Would you copy the lines below exactly and omit the images?
Task material: Begin
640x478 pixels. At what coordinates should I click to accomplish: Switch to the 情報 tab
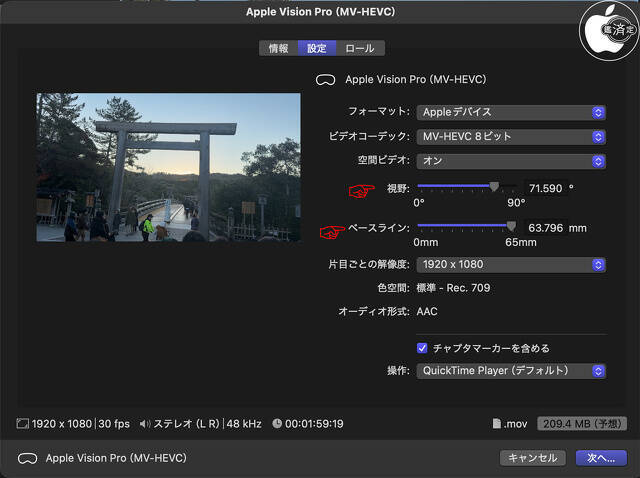point(278,48)
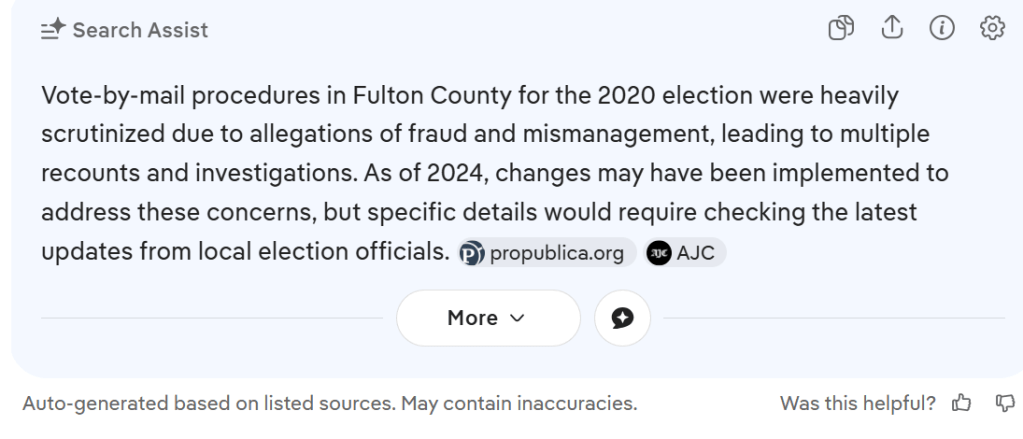Click the share/upload arrow icon
Image resolution: width=1023 pixels, height=439 pixels.
[x=892, y=29]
Task material: End
Completed exercise:
640x478 pixels. At what coordinates should I click to accomplish: Switch to the 情報 tab
point(278,48)
Click the share/upload arrow icon
Image resolution: width=1023 pixels, height=439 pixels.
[x=892, y=29]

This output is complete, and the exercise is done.